A. Kessel1, J. F. Burlile1, W. O. Tobin2,3, G. Goyal4, M. V. Shah5, N. Bennani5, R. L. Rouse5, S. C. Lester1, J. P. Abeykoon5, R. S. Go2, and W. Breen1; 1Department of Radiation Oncology, Mayo Clinic, Rochester, MN, 2Department of Neurology, Mayo Clinic, Rochester, MN, 3Center for Multiple Sclerosis and Autoimmune Neurology, Mayo Clinic, Rochester, MN, 4University of Alabama, Birmingham, AL, 5Division of Hematology, Department of Medicine, Mayo Clinic, Rochester, MN
Purpose/Objective(s): The primary objective of this study was to evaluate local disease control after external beam radiation therapy (EBRT) for Erdheim Chester disease (ECD). Radiation is effective at low doses for Langerhans cell histiocytosis, but data in ECD are limited. We hypothesized that EBRT could provide high rates of local control in ECD, with higher doses providing more durable local control.

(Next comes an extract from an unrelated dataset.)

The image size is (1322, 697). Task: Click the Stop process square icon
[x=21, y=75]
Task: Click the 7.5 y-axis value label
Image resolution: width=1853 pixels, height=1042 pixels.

Materials/
Methods: This is a single institution retrospective review of patients with a clinical diagnosis of ECD who were treated with EBRT. We recorded the anatomic site of disease as well as dose of radiation utilized at each site, and determined local lesion control. Recurrence was assessed via imaging based on treatment location. Results: Eight patients with ECD who underwent radiation treatment were identified, with a median follow-up of 7.1 years (range, 0.5-16.6). The median age at time of first radiation treatment was 47 years (range, 29-67). Most patients were female (6/8). There were 20 distinct sites of disease treated. Bone was the most commonly treated site (57%), followed by the brain (24%).The median radiation dose was 18 Gy (range, 10-45 Gy) and median number of fractions was 6 (range 5-25). In disease sites treated with 11 Gy or less, 7 out of 8 sites developed in-field recurrence among the 2 out of 3 patients at a median time of 62.6 months (range, 2.6 - 98.8 months). In this subgroup, local recurrences occurred in bone (7) and brain (1). One patient treated with 16 Gy to a brain lesion experienced worsening clinical neurologic symptoms concerning for clinical disease progression 30.0 months post treatment. In disease sites treated with 18 Gy or more, recurrence was noted in 1 out of 11 sites in 5 total patients. Notably the patient who progressed was treated with 19.8 Gy in 11 fractions to the cerebellum, but it was unclear if progression was in-field or marginal. Concurrent systemic therapy was given during treatment of two distinct sites treated with 18 Gy or more. These therapies were nivolumab and binimetinib plus encorafenib, respectively. Median followup for patients receiving less than 18 Gy was 13.5 years, compared to 3.5 years for those receiving = 18 Gy. Although retrospective review of adverse events for these patients is limited, there were no identified grade 3+ toxicities from radiation. Conclusion: EBRT to involved disease sites may be beneficial for local control in ECD, though conclusions are limited by patient numbers and follow-up duration. Unlike Langerhans cell histiocytosis which can typically be controlled with 10 Gy, it appears that doses of 20 Gy or higher may be needed for durable local control in ECD.